#### Directive:
Please rewrite the part of the records that opens with the line containing "The image size is (906, 582)." and closes with the line containing "Looking at the screenshot, I should [x=215, y=419].", replacing "Benchmark" with "Metrics" and leaving everything else unchanged.

#### Supplied material:

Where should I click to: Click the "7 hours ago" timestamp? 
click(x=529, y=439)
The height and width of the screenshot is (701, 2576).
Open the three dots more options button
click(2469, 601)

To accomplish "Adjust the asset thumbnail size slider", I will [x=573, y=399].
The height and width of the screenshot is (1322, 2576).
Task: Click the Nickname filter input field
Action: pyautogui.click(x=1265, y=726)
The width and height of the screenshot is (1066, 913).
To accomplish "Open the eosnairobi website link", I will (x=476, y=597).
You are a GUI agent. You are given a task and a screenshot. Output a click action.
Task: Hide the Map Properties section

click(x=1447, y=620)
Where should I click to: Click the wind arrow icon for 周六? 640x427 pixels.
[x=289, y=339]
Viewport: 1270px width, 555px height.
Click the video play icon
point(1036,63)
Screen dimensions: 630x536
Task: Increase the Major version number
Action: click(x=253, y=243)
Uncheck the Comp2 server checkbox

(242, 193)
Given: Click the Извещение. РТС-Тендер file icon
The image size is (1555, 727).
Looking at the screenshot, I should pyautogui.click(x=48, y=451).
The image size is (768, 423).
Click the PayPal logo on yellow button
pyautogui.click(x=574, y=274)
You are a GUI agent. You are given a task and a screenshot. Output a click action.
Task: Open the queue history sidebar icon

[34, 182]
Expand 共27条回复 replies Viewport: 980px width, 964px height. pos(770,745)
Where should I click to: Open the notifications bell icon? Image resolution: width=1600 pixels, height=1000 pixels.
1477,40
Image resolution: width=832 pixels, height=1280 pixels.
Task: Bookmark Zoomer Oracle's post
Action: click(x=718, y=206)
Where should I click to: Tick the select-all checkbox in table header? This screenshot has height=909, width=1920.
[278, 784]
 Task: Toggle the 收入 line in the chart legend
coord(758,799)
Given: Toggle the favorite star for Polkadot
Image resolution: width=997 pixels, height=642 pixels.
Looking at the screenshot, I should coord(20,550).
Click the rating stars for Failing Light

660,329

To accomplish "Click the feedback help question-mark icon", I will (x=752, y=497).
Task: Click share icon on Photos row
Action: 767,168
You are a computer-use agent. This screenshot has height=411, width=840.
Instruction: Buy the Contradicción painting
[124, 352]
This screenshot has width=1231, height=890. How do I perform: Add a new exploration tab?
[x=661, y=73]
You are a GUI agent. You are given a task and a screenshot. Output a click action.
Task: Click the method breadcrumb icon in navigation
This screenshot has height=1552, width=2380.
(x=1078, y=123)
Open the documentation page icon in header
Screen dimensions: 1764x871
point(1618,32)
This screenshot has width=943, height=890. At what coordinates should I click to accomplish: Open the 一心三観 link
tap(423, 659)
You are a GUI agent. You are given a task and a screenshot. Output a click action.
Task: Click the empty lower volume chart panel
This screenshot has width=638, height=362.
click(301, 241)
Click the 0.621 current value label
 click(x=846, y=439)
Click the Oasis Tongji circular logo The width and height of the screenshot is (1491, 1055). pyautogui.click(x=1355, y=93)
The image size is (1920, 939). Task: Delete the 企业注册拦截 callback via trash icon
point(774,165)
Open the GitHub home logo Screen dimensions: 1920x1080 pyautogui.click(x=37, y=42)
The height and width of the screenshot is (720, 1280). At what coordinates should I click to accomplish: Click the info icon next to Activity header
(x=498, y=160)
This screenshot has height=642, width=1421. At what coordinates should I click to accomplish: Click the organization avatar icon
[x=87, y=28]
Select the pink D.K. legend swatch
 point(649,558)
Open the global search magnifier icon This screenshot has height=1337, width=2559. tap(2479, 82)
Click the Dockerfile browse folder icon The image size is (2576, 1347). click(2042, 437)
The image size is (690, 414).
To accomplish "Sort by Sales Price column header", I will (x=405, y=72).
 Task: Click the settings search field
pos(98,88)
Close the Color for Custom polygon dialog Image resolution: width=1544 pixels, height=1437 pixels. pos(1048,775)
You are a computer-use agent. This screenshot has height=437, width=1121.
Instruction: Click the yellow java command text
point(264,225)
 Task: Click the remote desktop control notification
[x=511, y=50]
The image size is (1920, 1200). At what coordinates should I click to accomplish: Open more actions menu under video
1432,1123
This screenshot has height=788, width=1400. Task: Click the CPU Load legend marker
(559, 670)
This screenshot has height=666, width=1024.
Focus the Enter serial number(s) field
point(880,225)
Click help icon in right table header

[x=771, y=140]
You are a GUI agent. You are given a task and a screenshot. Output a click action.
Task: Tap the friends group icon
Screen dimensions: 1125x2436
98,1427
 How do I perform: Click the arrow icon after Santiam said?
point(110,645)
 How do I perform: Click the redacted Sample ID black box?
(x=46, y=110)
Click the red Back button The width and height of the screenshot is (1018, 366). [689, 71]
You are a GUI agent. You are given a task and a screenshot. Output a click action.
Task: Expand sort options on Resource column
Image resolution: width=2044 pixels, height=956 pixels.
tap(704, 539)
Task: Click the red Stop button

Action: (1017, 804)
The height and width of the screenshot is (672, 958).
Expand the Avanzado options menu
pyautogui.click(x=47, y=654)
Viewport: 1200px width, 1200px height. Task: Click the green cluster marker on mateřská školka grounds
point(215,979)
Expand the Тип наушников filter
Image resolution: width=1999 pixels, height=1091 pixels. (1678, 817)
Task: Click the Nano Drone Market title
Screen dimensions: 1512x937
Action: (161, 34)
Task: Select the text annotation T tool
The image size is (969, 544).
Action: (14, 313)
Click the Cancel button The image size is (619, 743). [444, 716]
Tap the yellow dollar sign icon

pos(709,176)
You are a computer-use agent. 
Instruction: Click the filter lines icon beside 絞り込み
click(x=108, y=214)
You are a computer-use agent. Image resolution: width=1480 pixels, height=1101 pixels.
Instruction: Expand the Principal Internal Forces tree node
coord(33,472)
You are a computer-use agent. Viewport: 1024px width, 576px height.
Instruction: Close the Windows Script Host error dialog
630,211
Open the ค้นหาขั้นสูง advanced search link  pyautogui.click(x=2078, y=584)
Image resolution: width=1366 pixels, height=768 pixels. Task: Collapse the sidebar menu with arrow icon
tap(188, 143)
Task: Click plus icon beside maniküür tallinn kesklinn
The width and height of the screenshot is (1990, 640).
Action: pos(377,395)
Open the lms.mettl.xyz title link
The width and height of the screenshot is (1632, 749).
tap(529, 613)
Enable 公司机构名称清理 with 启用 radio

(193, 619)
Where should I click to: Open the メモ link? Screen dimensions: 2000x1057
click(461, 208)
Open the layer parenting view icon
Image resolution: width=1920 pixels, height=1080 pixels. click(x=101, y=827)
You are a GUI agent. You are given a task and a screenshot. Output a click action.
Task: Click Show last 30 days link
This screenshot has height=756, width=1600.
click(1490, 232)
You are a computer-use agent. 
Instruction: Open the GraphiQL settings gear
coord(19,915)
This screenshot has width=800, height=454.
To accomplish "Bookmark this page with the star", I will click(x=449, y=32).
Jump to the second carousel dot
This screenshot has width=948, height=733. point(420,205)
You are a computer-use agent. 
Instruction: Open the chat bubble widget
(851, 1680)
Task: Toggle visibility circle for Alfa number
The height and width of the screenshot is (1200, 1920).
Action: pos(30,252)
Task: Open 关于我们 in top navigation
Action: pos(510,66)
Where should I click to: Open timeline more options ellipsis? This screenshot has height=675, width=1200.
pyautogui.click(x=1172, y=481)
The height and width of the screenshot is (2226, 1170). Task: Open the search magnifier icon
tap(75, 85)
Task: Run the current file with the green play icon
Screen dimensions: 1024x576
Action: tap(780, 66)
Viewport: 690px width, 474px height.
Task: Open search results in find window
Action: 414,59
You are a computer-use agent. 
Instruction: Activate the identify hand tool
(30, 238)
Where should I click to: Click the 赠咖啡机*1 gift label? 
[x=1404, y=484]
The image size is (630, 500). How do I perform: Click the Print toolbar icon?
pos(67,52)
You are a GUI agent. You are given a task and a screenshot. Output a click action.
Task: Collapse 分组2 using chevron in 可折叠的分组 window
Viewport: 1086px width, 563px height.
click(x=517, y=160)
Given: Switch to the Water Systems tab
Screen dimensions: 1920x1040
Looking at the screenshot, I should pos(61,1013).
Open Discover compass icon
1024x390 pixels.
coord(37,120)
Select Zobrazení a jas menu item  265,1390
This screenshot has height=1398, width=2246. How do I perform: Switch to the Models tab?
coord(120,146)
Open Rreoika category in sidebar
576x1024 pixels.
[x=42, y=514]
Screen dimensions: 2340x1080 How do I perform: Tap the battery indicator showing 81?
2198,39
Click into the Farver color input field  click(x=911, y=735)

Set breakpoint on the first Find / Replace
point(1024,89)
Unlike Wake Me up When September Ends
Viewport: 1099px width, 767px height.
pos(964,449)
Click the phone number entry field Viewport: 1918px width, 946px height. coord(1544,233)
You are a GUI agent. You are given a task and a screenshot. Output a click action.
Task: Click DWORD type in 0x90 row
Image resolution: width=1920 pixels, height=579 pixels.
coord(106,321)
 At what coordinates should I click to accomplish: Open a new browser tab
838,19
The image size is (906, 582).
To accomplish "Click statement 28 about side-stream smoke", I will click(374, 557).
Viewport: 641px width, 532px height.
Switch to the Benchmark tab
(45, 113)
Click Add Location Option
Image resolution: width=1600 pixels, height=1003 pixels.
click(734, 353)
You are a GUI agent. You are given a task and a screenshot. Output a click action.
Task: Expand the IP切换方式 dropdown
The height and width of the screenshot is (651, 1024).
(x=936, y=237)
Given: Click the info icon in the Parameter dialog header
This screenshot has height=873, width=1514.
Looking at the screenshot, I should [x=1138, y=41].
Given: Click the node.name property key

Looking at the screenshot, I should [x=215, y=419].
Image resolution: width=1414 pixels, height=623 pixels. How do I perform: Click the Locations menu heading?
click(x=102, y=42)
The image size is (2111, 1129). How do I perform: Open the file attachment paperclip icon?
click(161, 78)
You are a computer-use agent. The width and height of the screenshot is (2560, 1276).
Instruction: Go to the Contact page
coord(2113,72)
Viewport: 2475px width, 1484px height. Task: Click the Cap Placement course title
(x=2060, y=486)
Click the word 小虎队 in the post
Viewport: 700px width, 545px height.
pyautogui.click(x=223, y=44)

#### Exercise result:
The image size is (906, 582).
To accomplish "Click statement 28 about side-stream smoke", I will click(374, 557).
Viewport: 641px width, 532px height.
Switch to the Metrics tab
(45, 113)
Click Add Location Option
Image resolution: width=1600 pixels, height=1003 pixels.
click(734, 353)
You are a GUI agent. You are given a task and a screenshot. Output a click action.
Task: Expand the IP切换方式 dropdown
The height and width of the screenshot is (651, 1024).
(x=936, y=237)
Given: Click the info icon in the Parameter dialog header
This screenshot has height=873, width=1514.
Looking at the screenshot, I should [x=1138, y=41].
Given: Click the node.name property key

Looking at the screenshot, I should [x=215, y=419].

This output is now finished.